Medpage Today (February 13, 2012): Air Pollution Tied to Stroke, Cognitive Slide

Publication Date: 
Mon, 02/13/2012

Airborne pollution can have serious consequences for the brain and the heart even at typical levels of exposure, according to the results of two studies published in the Feb 13 issue of Archives of Internal Medicine.

In one analysis, researchers led by Gregory Wellenius, ScD, of Brown University in Providence, R.I., found that short-term exposure to fine particulate matter - even at levels allowed by the EPA - can increase the risk of ischemic stroke.

In the other study, a team led by Jennifer Weuve, ScD, of Rush University Medical Center in Chicago, and colleagues founds that long-term exposure to particulate matter speeded up cognitive decline in older women.

The first report "adds to the already strong evidence linking (particulate matter) to cardiovascular effects," wrote Rajiv Bhatia, MD, of the San Francisco Department of Public Health, in an accompanying commentary.

And, he added, the cognition study suggests that "we may not fully understand the breadth of (particulate matter) health burdens."

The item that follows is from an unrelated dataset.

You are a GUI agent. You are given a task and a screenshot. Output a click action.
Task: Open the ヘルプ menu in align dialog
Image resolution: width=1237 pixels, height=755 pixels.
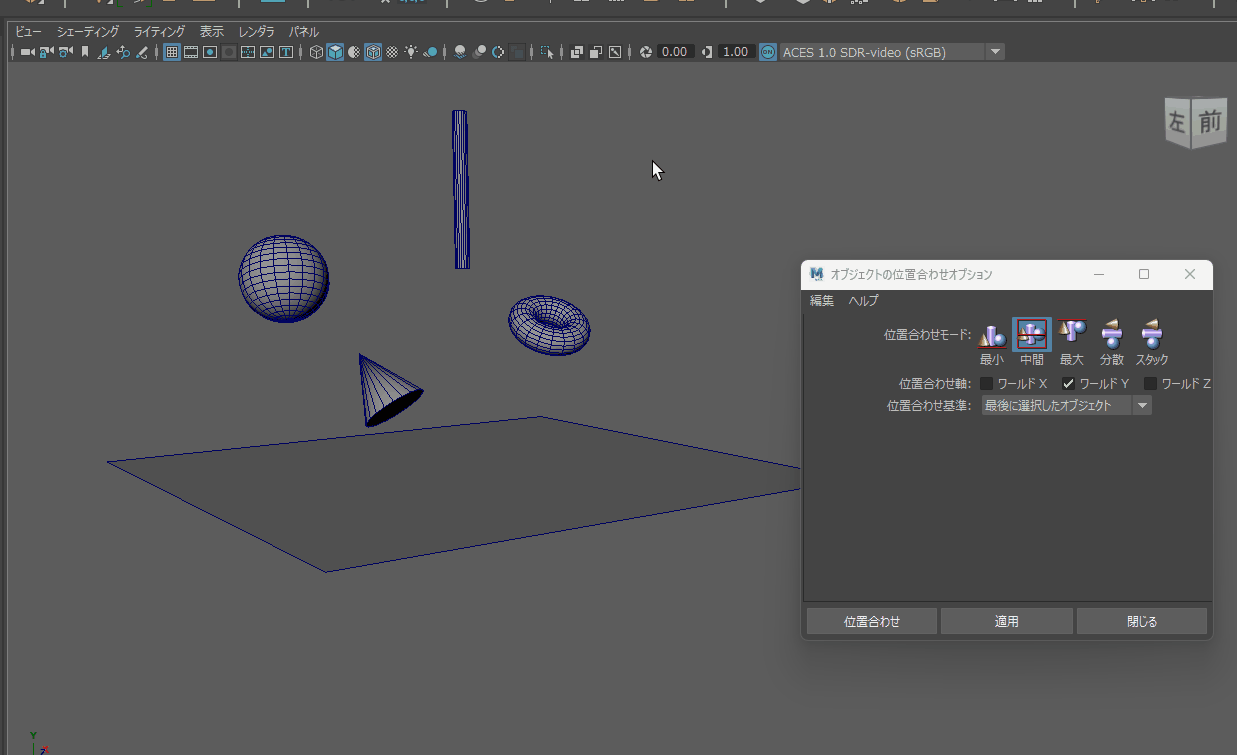[863, 301]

Bhatia concluded that controlling particulate matter is technically feasible, but needs "increased efforts to assess exposure at the community level, more stringent and creative regulatory initiatives, and political support."

Wellenius and colleagues studied links between daily variation in fine particulate matter - particles less than 2.5 micrometers in diameter - and stroke incidence in the Boston area.

They drew data from medical records of 1,705 patients admitted to a single institution with neurologist-confirmed ischemic stroke between April 1, 1999 and Oct 31, 2008.

Fine matter concentrations were measured at a central monitoring station, using EPA guidelines that define moderate air quality as between 15 and 40 micrograms per cubic meter of air and good air quality as 15 micrograms or lower.